[[ MATERIAL FOR THIS TASK open ]]
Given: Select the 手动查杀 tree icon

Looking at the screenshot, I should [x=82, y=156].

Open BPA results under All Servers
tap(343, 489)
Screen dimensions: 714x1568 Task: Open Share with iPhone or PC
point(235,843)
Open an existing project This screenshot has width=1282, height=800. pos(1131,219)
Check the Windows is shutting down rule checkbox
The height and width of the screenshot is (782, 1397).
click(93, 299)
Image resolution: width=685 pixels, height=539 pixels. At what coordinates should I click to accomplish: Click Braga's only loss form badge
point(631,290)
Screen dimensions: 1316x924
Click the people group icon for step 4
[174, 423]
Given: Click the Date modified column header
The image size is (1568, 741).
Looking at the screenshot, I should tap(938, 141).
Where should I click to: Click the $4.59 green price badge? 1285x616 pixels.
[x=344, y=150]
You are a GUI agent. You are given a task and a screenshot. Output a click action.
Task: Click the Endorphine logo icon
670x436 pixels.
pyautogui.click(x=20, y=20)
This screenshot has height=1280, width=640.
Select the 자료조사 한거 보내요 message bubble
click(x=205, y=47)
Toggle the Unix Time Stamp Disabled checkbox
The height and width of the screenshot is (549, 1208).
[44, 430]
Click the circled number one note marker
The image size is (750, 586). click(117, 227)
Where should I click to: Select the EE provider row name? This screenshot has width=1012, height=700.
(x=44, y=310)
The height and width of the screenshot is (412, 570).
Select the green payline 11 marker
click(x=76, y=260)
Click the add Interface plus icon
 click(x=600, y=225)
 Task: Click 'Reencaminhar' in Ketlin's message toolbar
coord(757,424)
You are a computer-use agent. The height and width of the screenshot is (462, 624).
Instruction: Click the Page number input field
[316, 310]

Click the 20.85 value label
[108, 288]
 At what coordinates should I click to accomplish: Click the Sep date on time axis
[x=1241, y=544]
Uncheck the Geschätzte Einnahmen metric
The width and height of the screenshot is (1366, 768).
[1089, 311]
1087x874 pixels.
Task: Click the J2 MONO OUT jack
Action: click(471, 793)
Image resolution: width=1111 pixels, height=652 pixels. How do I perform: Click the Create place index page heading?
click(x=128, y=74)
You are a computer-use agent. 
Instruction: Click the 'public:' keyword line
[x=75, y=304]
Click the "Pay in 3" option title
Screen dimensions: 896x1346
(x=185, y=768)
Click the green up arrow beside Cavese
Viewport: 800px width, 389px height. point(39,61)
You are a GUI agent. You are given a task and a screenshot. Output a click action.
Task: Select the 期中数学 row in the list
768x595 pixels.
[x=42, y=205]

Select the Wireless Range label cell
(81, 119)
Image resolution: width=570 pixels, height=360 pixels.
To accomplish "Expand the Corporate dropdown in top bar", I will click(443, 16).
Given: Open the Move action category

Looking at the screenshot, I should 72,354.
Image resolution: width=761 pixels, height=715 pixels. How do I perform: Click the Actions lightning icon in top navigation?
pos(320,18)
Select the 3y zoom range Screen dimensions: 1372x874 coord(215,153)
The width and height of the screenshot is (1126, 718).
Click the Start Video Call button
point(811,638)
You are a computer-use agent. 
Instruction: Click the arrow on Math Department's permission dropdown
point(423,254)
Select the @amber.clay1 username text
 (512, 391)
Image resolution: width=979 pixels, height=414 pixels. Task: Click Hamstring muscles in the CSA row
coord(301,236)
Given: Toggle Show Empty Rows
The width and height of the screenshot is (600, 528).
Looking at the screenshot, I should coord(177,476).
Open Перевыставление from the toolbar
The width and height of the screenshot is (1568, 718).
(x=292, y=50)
[[ MATERIAL FOR THIS TASK closed ]]
Nothing but the lines from the one holding "The width and height of the screenshot is (600, 528)." to the end of the entries should be returned, each exactly as it stands.

TASK ANSWER ::
The width and height of the screenshot is (600, 528).
Looking at the screenshot, I should coord(177,476).
Open Перевыставление from the toolbar
The width and height of the screenshot is (1568, 718).
(x=292, y=50)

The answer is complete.